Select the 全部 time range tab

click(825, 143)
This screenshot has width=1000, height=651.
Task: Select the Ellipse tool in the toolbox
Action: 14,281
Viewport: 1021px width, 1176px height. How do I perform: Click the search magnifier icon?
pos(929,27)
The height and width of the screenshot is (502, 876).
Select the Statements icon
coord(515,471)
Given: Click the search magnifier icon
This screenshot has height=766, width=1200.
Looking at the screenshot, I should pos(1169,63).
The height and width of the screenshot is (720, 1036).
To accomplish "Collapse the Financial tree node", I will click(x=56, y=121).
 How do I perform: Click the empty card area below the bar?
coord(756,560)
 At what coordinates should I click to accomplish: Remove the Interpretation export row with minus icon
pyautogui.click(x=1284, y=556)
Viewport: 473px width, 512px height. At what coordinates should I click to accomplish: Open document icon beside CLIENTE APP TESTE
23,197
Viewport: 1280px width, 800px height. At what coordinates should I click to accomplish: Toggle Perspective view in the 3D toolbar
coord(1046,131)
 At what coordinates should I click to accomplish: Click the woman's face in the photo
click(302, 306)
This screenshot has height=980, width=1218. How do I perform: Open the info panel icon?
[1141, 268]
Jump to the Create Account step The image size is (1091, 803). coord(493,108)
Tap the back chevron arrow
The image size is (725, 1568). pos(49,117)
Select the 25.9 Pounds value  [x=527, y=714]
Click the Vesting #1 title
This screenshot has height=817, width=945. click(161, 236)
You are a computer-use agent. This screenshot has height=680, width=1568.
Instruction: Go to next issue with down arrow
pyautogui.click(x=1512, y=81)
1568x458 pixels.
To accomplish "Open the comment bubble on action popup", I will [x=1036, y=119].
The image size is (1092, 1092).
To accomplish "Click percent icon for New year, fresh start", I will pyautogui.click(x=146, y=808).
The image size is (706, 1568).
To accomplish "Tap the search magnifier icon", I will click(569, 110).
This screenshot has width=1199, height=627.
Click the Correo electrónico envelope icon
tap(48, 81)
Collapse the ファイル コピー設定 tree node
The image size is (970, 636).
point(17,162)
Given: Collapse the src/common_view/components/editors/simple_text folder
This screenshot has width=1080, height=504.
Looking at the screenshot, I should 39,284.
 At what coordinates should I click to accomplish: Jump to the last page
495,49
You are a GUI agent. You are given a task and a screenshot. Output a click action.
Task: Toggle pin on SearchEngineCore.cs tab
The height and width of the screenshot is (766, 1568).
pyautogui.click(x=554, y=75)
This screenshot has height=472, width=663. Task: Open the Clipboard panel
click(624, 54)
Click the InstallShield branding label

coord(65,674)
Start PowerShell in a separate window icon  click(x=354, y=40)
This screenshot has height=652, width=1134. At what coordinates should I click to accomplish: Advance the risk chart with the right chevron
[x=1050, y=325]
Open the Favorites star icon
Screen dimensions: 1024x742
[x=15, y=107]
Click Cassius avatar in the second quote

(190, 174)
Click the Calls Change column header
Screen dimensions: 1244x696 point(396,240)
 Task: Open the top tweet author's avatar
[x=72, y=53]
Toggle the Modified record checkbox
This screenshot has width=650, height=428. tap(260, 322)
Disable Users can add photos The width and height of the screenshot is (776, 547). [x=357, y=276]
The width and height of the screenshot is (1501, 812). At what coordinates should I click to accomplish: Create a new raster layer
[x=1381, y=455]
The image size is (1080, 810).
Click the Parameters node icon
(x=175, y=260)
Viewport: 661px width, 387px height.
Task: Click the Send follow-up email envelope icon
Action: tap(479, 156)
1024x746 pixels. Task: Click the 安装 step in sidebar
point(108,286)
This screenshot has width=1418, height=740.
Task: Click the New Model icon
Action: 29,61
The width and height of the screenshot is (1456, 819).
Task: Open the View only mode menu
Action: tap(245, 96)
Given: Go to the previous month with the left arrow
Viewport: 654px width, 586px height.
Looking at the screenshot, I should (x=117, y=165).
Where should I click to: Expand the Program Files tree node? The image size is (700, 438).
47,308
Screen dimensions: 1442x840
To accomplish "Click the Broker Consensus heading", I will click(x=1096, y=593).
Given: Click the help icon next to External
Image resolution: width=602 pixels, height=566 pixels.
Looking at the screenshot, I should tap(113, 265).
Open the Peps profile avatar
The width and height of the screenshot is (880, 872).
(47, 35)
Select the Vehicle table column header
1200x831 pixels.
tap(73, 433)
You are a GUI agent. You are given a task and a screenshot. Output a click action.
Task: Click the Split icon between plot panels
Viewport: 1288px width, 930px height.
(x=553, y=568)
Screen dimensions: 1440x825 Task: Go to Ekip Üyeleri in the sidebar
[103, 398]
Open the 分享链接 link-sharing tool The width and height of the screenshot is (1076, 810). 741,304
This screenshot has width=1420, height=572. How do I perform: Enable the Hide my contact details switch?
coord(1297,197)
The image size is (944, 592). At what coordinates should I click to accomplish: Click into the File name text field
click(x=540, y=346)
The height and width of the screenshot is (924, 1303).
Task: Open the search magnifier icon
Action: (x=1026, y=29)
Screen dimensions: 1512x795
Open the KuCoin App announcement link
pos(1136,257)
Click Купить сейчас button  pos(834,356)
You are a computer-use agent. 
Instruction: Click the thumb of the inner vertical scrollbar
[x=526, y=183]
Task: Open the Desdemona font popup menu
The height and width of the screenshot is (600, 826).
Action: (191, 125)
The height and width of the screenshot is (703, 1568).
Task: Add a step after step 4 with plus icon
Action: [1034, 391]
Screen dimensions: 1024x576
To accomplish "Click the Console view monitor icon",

YOUR INSTRUCTIONS: From the data, list each line in which the string "computer" appears.

WRITTEN ANSWER:
You are a computer-use agent. This screenshot has height=680, width=1568.
You are a computer-use agent. 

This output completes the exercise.